What you will do
Transcribe the entries exactly as each line appears.

Stored data
%%
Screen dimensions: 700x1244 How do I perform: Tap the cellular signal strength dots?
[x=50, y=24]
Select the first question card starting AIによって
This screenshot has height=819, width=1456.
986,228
%%
Task response
Screen dimensions: 700x1244 How do I perform: Tap the cellular signal strength dots?
[x=50, y=24]
Select the first question card starting AIによって
This screenshot has height=819, width=1456.
986,228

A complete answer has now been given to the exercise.